Unpredictable winter set to continue as groundhog sleeps through alarm

Unpredictable winter set to continue as groundhog sleeps through alarm

Fundy — Eager onlookers crowded the entrance of a local groundhog burrow early Feb. 2. Though not an officially recognized rodent representative, Hopewell Harry the groundhog has become a local celebrity in recent years.

“I know he’s no Wiarton Willie or Shubenacadie Sam,” Fundy resident Matt Sheffield said of Harry, comparing him to both Ontario and Nova Scotia’s famous marmots, “but he’s all we got and we’re real excited.”

The crowd reached a total of 27 people at the height of the morning, a new record for the Fundy chapter.
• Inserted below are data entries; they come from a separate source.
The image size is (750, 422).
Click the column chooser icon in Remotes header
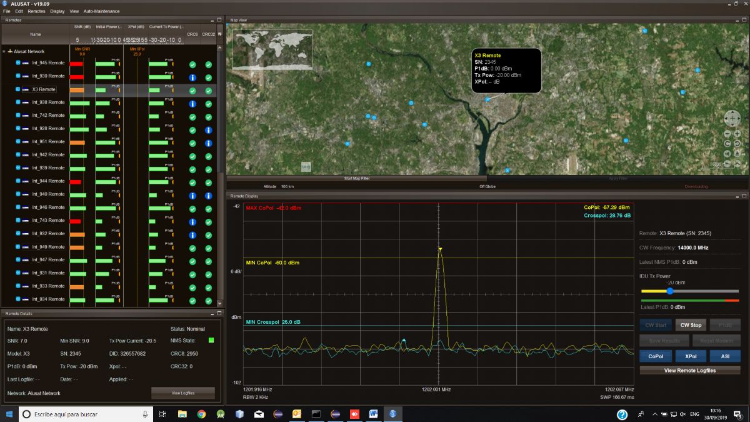(x=219, y=34)
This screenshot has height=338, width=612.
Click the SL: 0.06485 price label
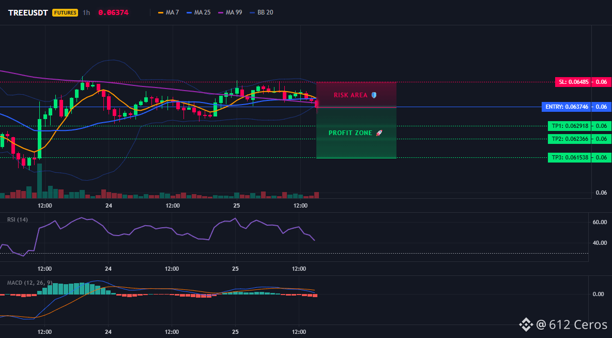click(x=573, y=82)
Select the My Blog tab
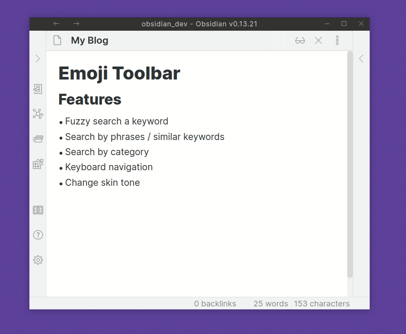The width and height of the screenshot is (406, 334). tap(89, 40)
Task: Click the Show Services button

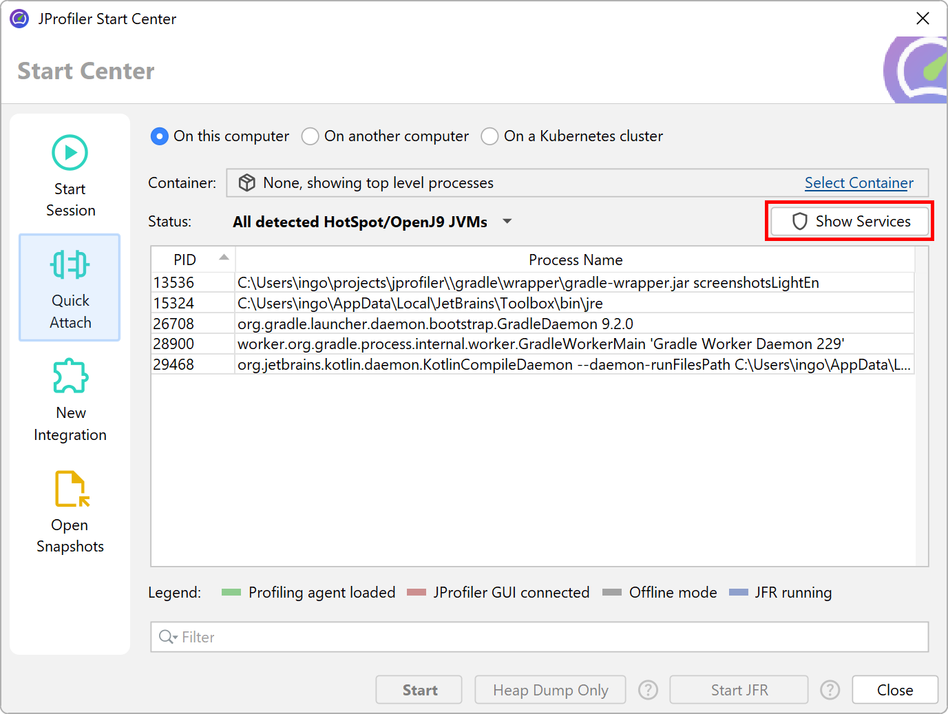Action: tap(850, 221)
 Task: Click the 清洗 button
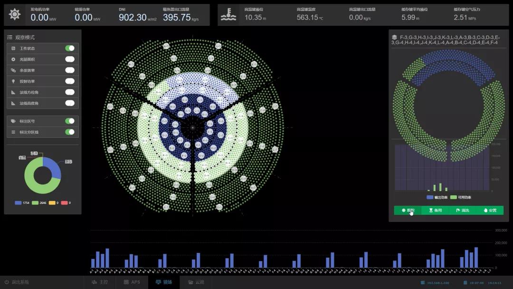tap(462, 210)
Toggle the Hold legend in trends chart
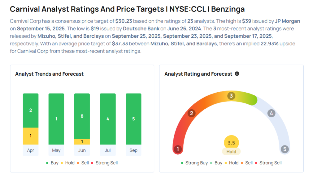The image size is (317, 176). point(67,163)

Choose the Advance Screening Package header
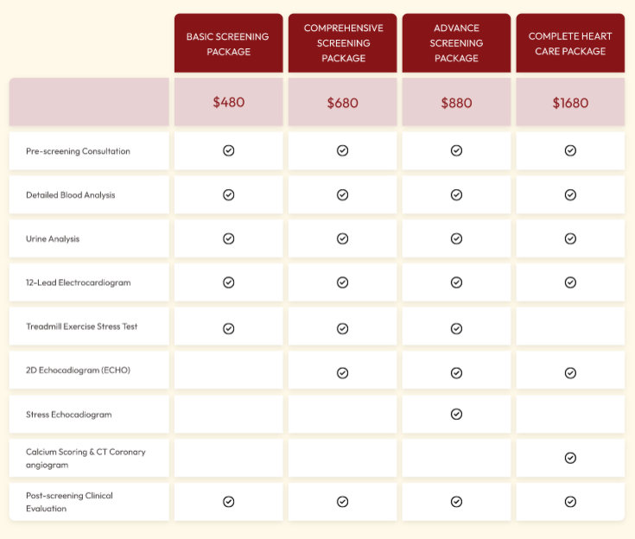click(x=456, y=43)
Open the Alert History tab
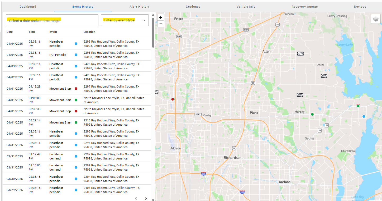The image size is (382, 201). [x=140, y=7]
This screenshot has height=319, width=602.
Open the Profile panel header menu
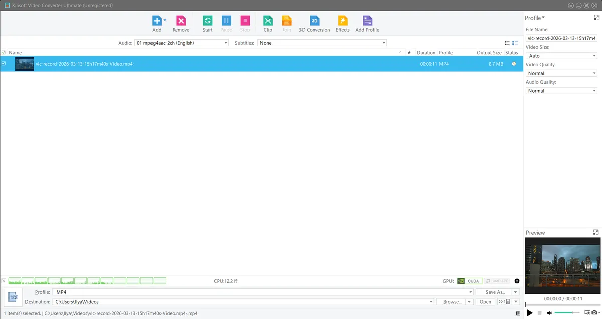tap(535, 18)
With the kegs tapped and the barbecues roaring in the early morning, the festivities were enjoyed by all. “I’m just excited to see the little bastard,” Fundy resident Shelly Carver told The Manatee. “Last year he saw his shadow, and we all remember the nuclear winter that brought us. It’s been feeling like spring lately, and I want that to continue.”

The late-January temperature spikes have reached as high as 10°C at times, which has both concerned and pleased residents all over the province. In what is supposed to be the coldest time of the year, many New Brunswickers have been spotted wearing shorts and T-shirts while shovelling their driveways.

“Of course it’s abnormal,” meteorologist Dwayne Arden explained as he refilled his mug from the keg. “We’re in Atlantic Canada and we’re getting California weather; it should certainly concern people. Predicting the weather is 90 percent guessing and 10 percent chance of precipitation,” he joked. “None of us have the slightest idea what we’re doing, that’s why we love scapegoating the marmot.”

The crowd became disorderly as the morning progressed with no sign of Harry, so they tapped another keg and carried on. The groundhog, who evidently slept through his alarm, kept the impatient crowd waiting for more than 3 hours before they finally began to disperse. “I’ve got no problem wasting the morning waiting for Harry,” said Arden, “but it’s nearly noon and if I don’t go to the pub now someone might take my seat.”